You are asking two different questions here, one in the title ("should I read the Silmarillion before or after LotR?") and one in the text ("what would be the upside to reading the Silmarillion before LotR?"). You have gotten very good answers to the first question, although there are some factual inaccuracies (e.g. if we're going for time-order, it turns out Tolkien started the Silmarillion before starting the Lord of the Rings trilogy) -- but the second question seems quite wide-open.

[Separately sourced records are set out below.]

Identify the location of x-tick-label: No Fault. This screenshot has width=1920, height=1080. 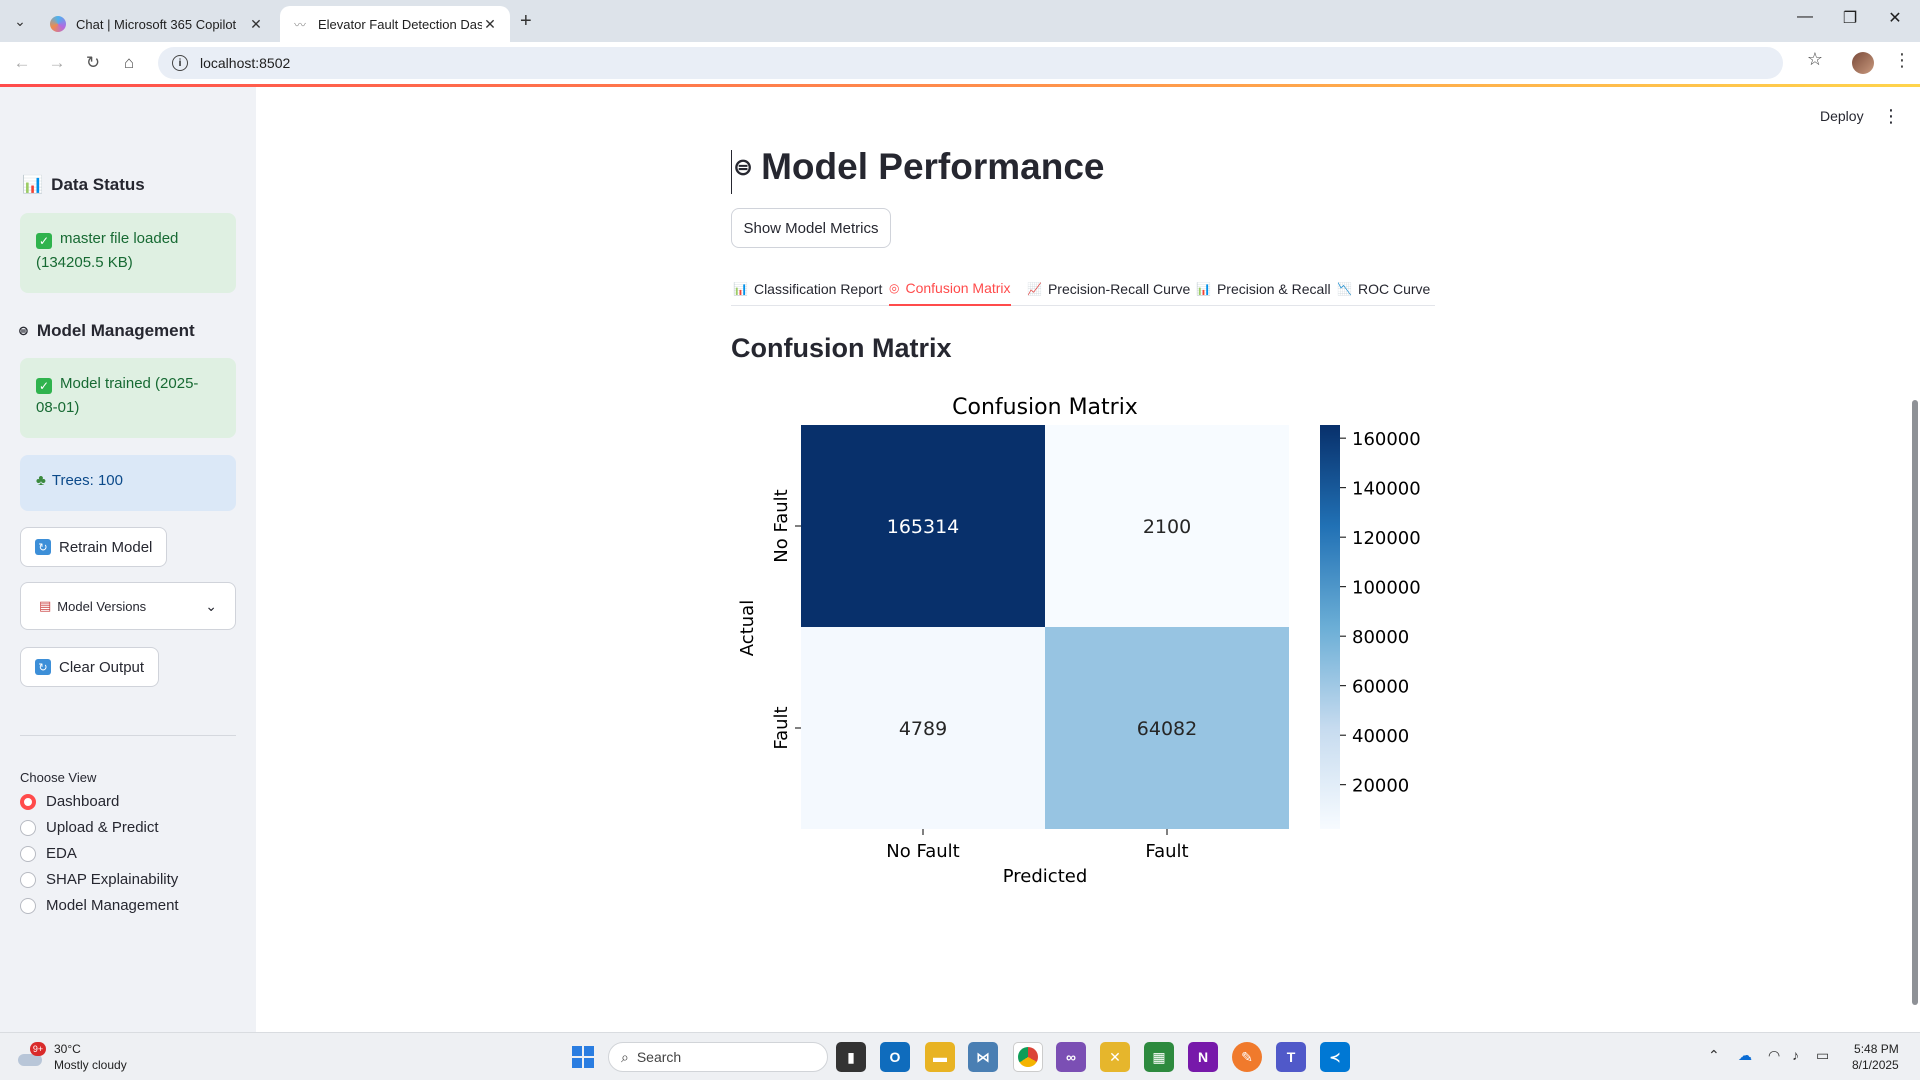
(922, 852). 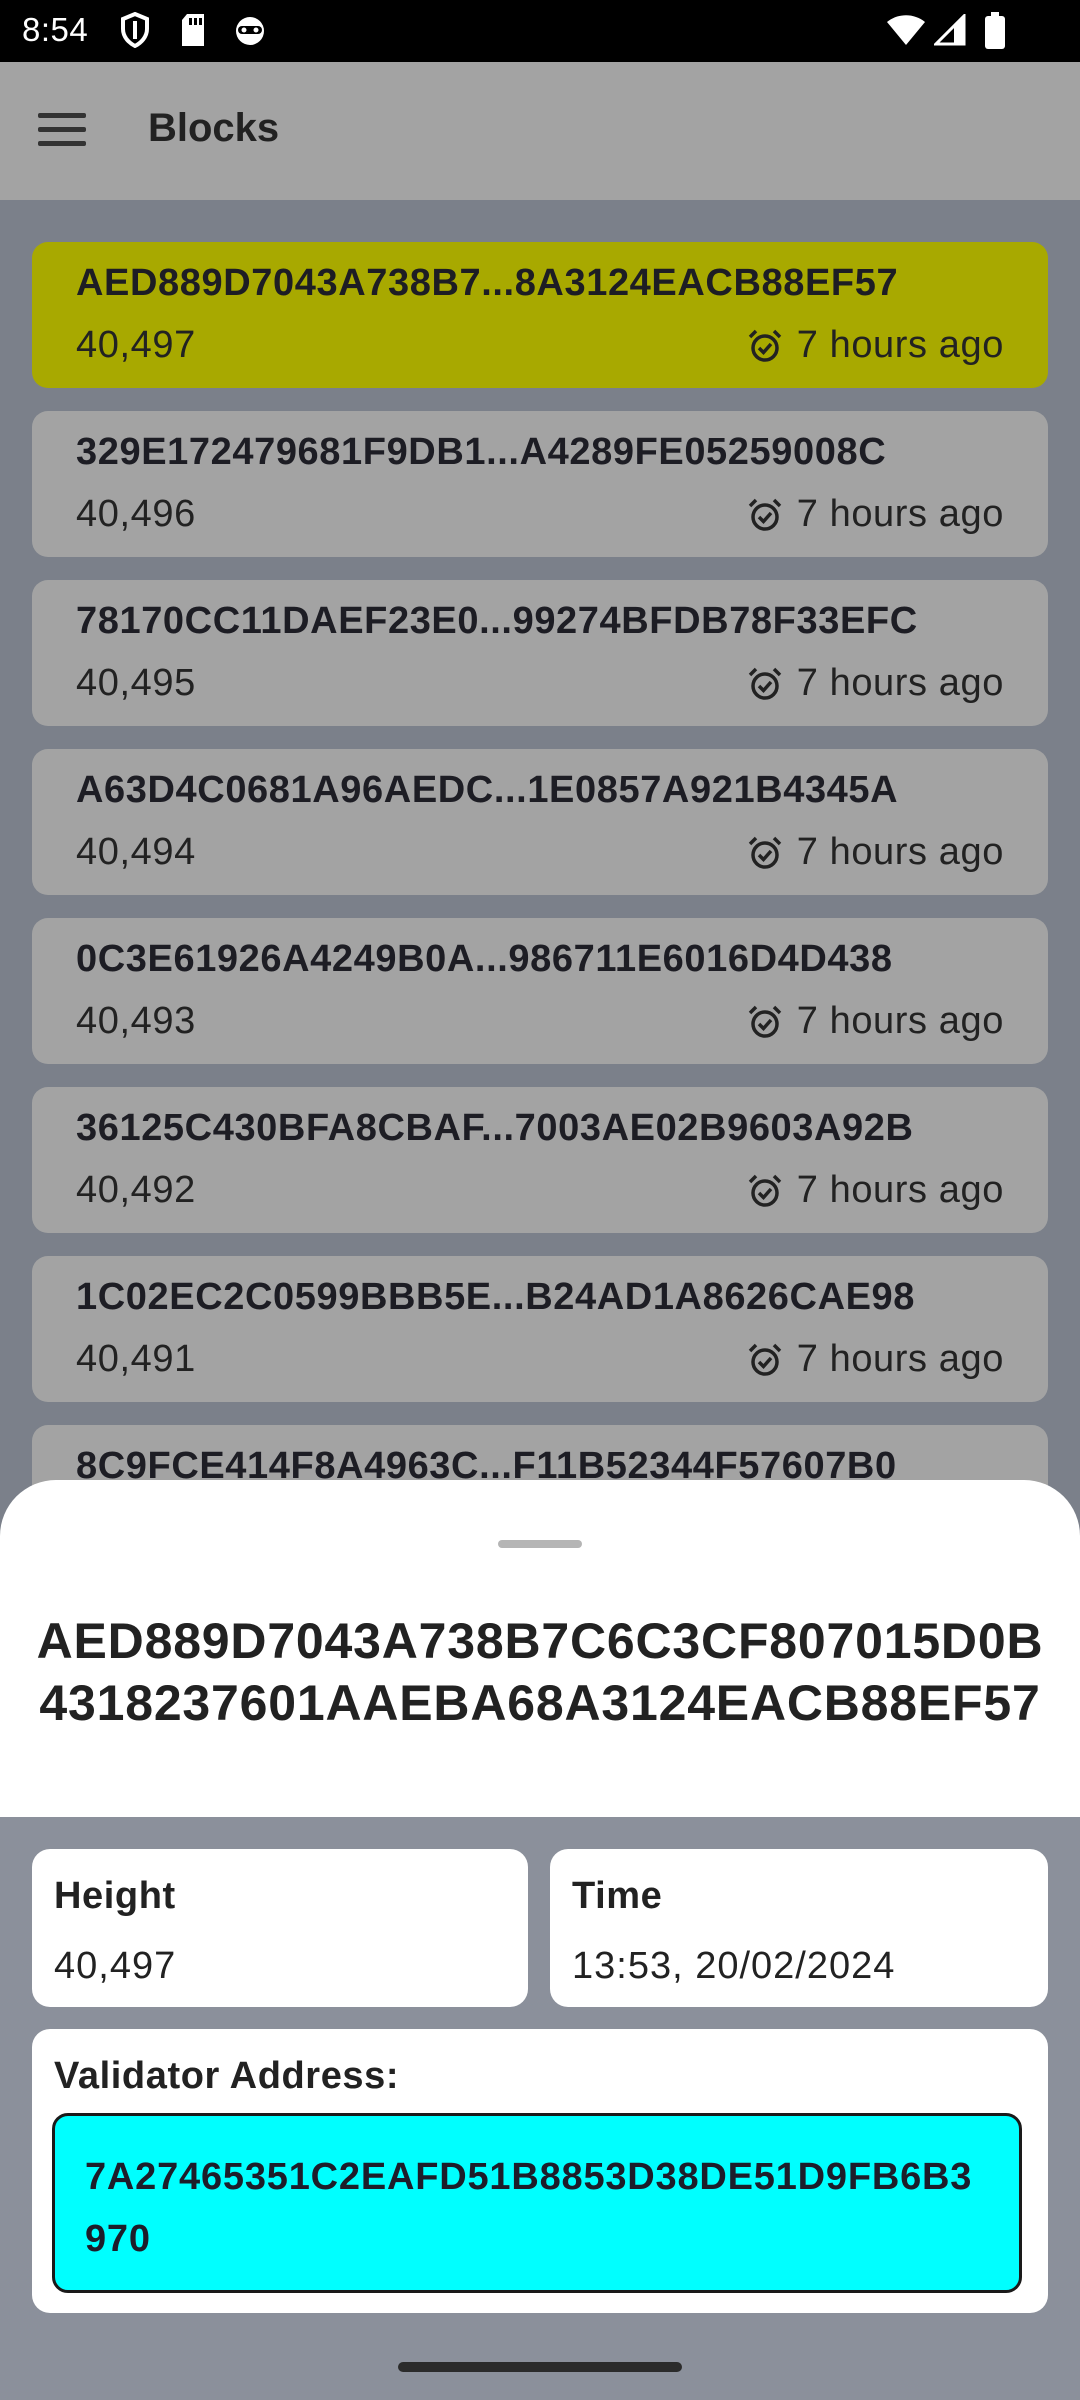 I want to click on android-robot-icon, so click(x=250, y=31).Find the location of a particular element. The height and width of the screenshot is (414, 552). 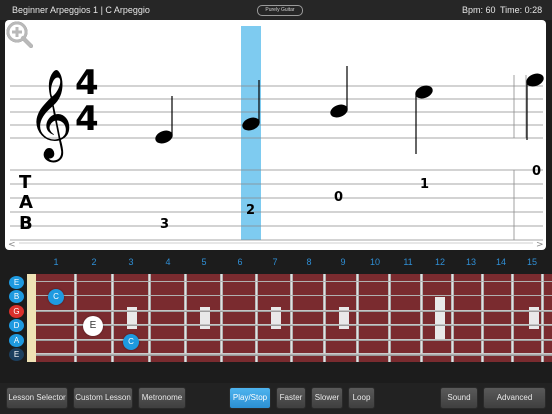

fret-number: 7 is located at coordinates (275, 262).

So let's talk about what this is. The Silmarillion is a tale of gods and elves and men. It begins by explaining that there are three levels of godhood, which one might call in English God Supreme, god, and demigod: these are called by the Elves Eru Ilúvatar, Vala, and Maia. As in Judeo-Christian backstory, the creator category is a singleton -- there is one being inhabiting this category, one True God who created our world by creating the gods and demigods to sing in a sort of harmony. In this story one particular god was better than all of the other gods and demigods, and desired a sort of individuality from the divine which is ultimately in many ways a betrayal of that God Supreme and results in all of the evil, chaos, and discord in the world; he sang discordant notes into the harmony. It is clear that this is a part of the God Supreme's intent and plan, but it still is the source of great strife for us here. Other gods, however, during the story are able to work together to imprison and then exile this god from the world that he helped to create, so that his influences are more subtle and lingering than actively destructive. This sets up the Lord of the Rings books as a discussion of how two of those lingering threads of the betrayer's chaos -- the demigods Saruman and Sauron, who became minions of the betrayer -- were ultimately defeated by the cooperation of men and elves and sentient trees and the demigod who you know as Gandalf.
As people have suggested, this kind of puts the whole epic narrative into a sort of perspective that kind of takes a lot of its punch away. But in some ways it still has a lot of force: this is a critical moment where despite being defeated in the absolute largest battle, the betrayer-god yet has the ability to win the entire war. If this is a game of chess, he has two pawns which are about to make it to the back row and get queened. For some reason the other gods don't seem to see this (or don't realize how serious the threat is or something) and the fate of this cosmic struggle depends only on these poor, ordinary individuals.
I think part of the problem is that therefore, to first approximation you mostly get a ton of backstory, which is not necessary to understand the greater story but realy does help in flavoring it. Like, if you read the Silmarillion first, you get to feel just how impressive Elrond is when later in Fellowship he off-hand says "I remember well the splendour of their banners. It recalled to me the glory of the Elder Days and the hosts of Beleriand, so many great princes and captains were assembled." And you realize that this isn't just someone named after the Elrond of the Silmarillion, this is the same guy, having been around for thousands of years. Like, without that backstory you could maybe have reasonably thought that the "Elder Days" were a few hundred years back, but no: this elf is truly ancient.
You also get a sort of conspiratorial perspective on the rest of the narrative. For example, there is a character who you have not met yet, named Tom Bombadil. He is a lot of peoples' least-favorite character because he appears in Fellowship as a sort of deus-ex-machina saving the hobbits from an early before-they-are-ready encounter with the forces of evil. When you return to these epic books to reread them things only get more confusing, "wait, he did what with the One Ring?!" But once you have read the Silmarillion, you can kind of approach this character with a new perspective, "okay so this is clearly either a God or Demigod, is it maybe one of the ones from the Silmarillion?"
(I should note that there was some ambiguous dialogue which caused J.R.R. Tolkien to write a letter specifically saying that Tom is not Eru Ilúvatar: Frodo asks "Who is Tom Bombadil?" and his wife is not able to really comprehend that question and answers unhelpfully, "He is", but this has an uncomfortable Judeo-Christian resonance as God says to Moses, 'Tell your people that "I AM" has sent you.' So Tolkien shut that fan theory down. But all of the Valar and Maiar are still open for interesting fan theories, and Tolkien is also on record as having specifically left Tom in during editing to leave this very question open, so as to create an enigmatic feeling in the world of his creation. So fan theories are very much this character's point.)
Those sorts of things are what you can expect to get out of reading The Silmarillion before you read The Lord of the Rings. The scope of what's going on becomes vastly more epic, albeit that a lot of the backstory has already passed; a lot of the people who you thought might be normal humans turn out to be deities of various forms; some people turn out to be way, way older than anything you've thought of before; and finally, you may get a better handle on what the heck is going on with Gondor and its Stewards and Aragorn and the Sword that was Broken, because Isildur will be a somewhat more familiar name to you, maybe.